More light for your photos
OnePlus has made some big changes to the camera hardware, especially when compared to the first-gen Nord. You now get a 50MP Sony IMX766 primary sensor with OIS, coupled with an 8MP ultra wide-angle lens, and a 2MP mono lens.
In ideal day-light conditions (a rarity during my testing time), the Sony lens was able to capture some fantastic photos with a lot of details, great dynamic range and colours. The HDR mode also helps in bringing out more details in the photo.

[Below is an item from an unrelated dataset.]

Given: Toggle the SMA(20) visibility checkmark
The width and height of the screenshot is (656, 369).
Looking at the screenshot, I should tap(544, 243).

The AI-mode, while helpful in most conditions, still boosts the colours a bit too much for our liking. The camera is also quite capable in indoor settings under low light conditions. It managed to preserve a lot of details and colours, while minimising the overall noise. The same can’t be said for the wide-angle lens though, which struggled to capture details in less than ideal conditions. The mono lens too is more often than not a pointless addition.
For selfies, there’s a 32MP Sony IMX615 camera, which does a decent job when shooting outdoors. It is quite capable indoors as well, which worked for us since we were stuck indoors during the entire testing phase.
OnePlus made a successful return to its roots with the Nord, and the Nord 2 5G continues on that tradition. A solid build quality, fluid display and performance, capable cameras, and stable software is what you get from the device. It is everything you expect from a premium mid-range smartphone.
But there are a couple of misses like no wireless charging or 3.5mm audio jack, and the lack of proper waterproofing. Though it can stand a few splashes of water, it is best kept away from the pool or the toilet seat. Still, these aren’t huge deal-breakers, and the Nord 2 5G is likely to sell like hotcakes.